Today as I went through the Forward newspaper of Aug 29, 2017, I found an article written by Ari Feldman, titled “Why Did 23andMe Tell Ashkenazi Jews They Could Be Descended From Khazars?” Going through carefully I found the following; “The genomics company 23andMe has retracted a statement made on the profiles of some users with Ashkenazi heritage that they may be descended from an extinct tribe from the Caucasus known as the Khazars, inadvertently wading into a political-genetic debate with far-reaching implications for Jewish identity and the Palestinian-Israeli conflict. The company said in a statement that it will remove any reference to the theory from its site.” This spiked my interest, because it was worrying, as it is dangerous. And it seems to fit a pattern as my article will try to demonstrate.

Less than 5 weeks ago a very similar controversy raged around the Igbo people who are presently living in all parts of the world, but who have been in West Africa for at least 1000 years.

The Igbo who have been known even in recent times as Ibo, Heebo, Hibo, have a culture which they call Ome na ana.
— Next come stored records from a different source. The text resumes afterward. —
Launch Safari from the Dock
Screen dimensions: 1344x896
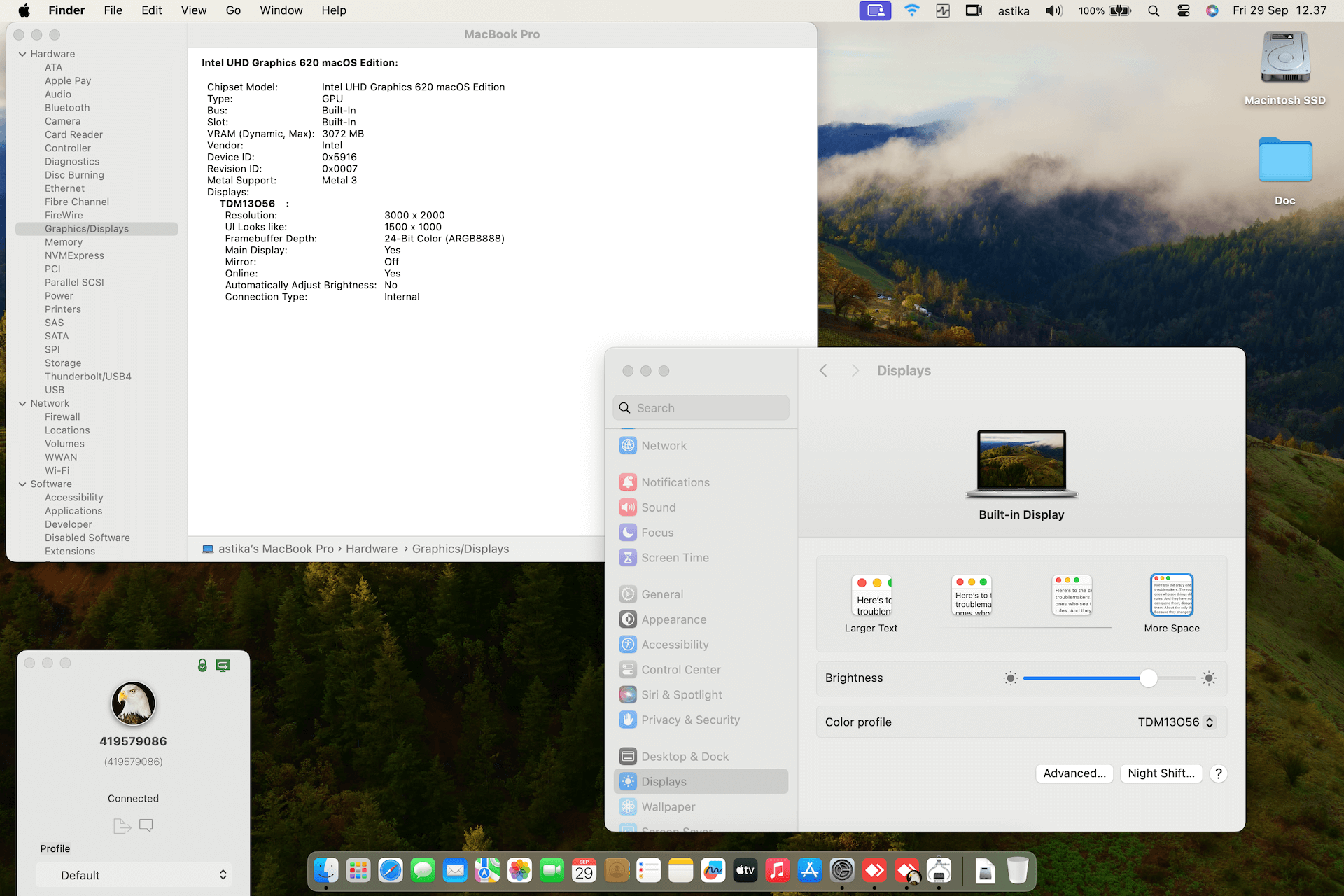pyautogui.click(x=391, y=871)
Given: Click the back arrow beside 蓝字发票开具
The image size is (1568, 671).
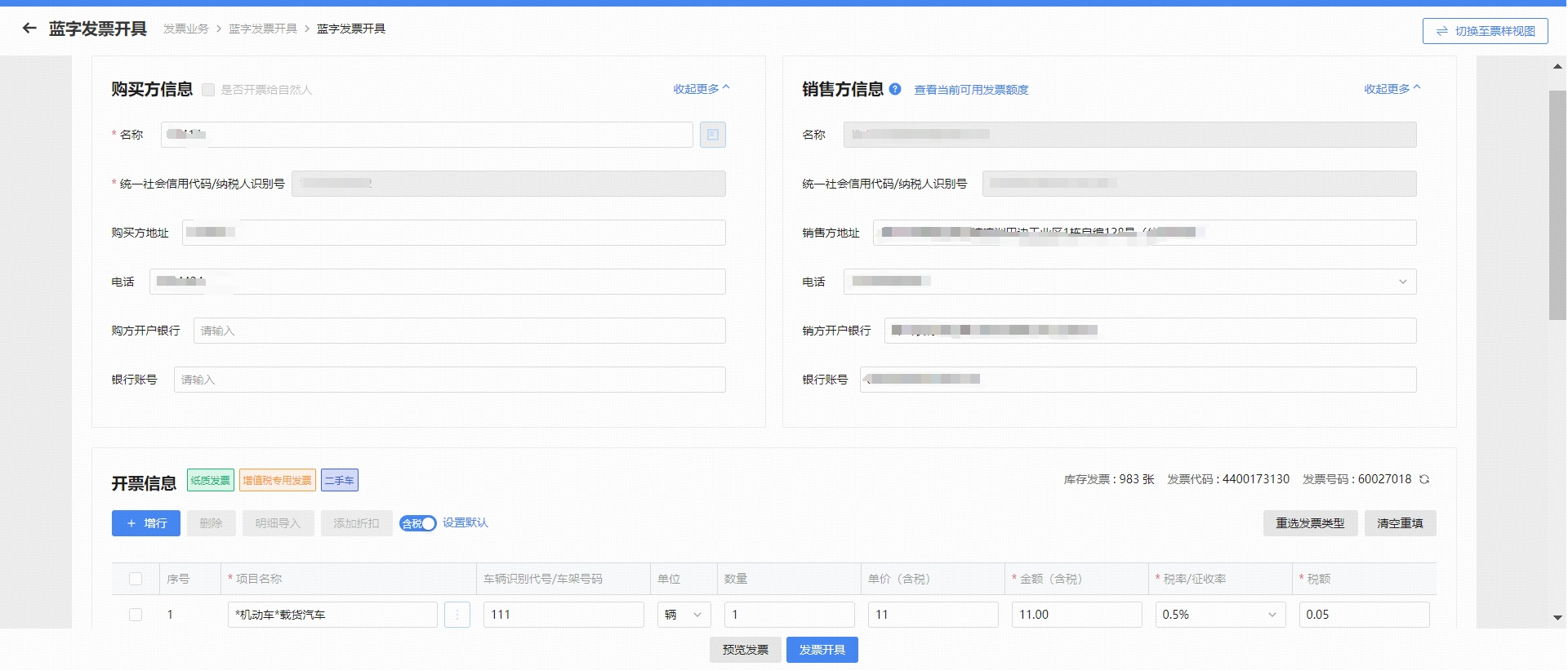Looking at the screenshot, I should coord(29,29).
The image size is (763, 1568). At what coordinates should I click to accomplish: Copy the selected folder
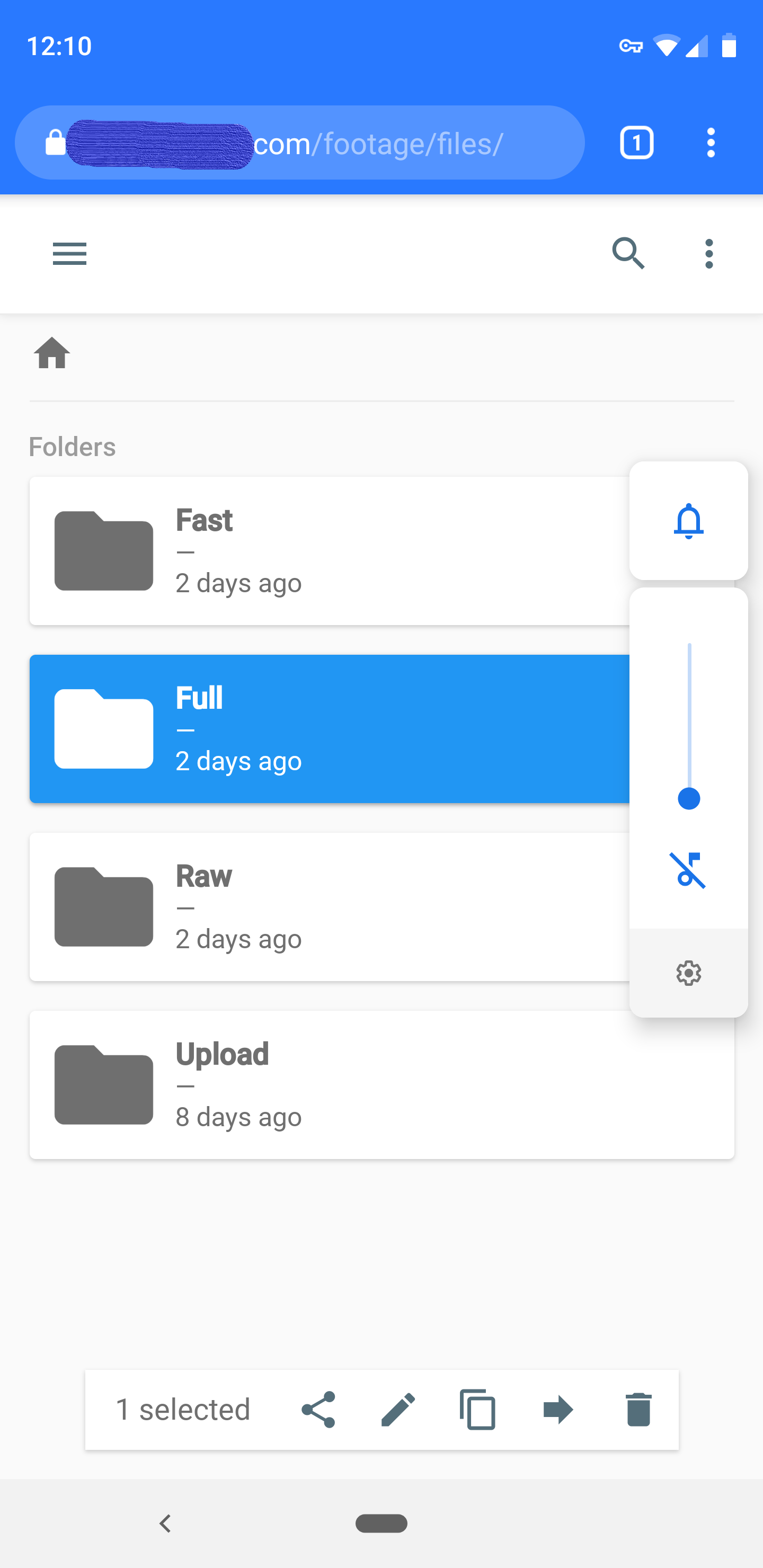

The translation of this phrase to English yields “……to be done in the land”, but as what are to be done on the land are the rituals, practices and customs of the people, one can say that translated to English Ome na ana yields “rituals, practices and customs which are to be done in the land.”

The Igbo have some very ancient cultural practices, beliefs and institutions, that I have carefully searched for their equivalents everywhere, not seen them in other cultures, except some which I found only on the pages of the Hebrew Bible. An example is the Osu institution-the Osu were assistants to the priests in the sanctuaries of the Igbos.  This institution is significant enough in the Igbo society that Chinua Achebe, the Igbo who made the list of the 100 greatest writers of the twentieth century explored it in his first three books, among which was the best-selling Things Fall Apart. He did because after the British conquered the Igbos, and began the process of changing the society which critically involved replacing the religion of the Igbo with Christianity, the condition of the Osu began to deteriorate rapidly that by the time Achebe dramatically wrote about them in the middle of the 20th century he described them as “outcasts.” This institution, and the segregation against the members is still very much one of the most important issues in the Igbo society today. This institution exists in the cultures of no other national ethnicity in Nigeria. The Igbo who was an Osu 100 years ago, had the physical mark that the Hebrew Bible prescribed for the equivalent of the Osu in Israel.

But there are still questions hovering over the Israelite or Hebraic origins of the Igbo, and because the questions are always wrongly framed, they get the wrong answers. For example, asking if the Igbos knew that they were ‘Jews’ 700 years ago, would be as disingenuous as asking if a Sefardi knew that he was an Igbo, or an Ashkenazi 700 years ago. The relevant question should be; did Igbos know that they were ‘Ibri, or whatever Hebrew was pronounced as 700 years ago? This would then entail deep analysis of the term “Igbo.”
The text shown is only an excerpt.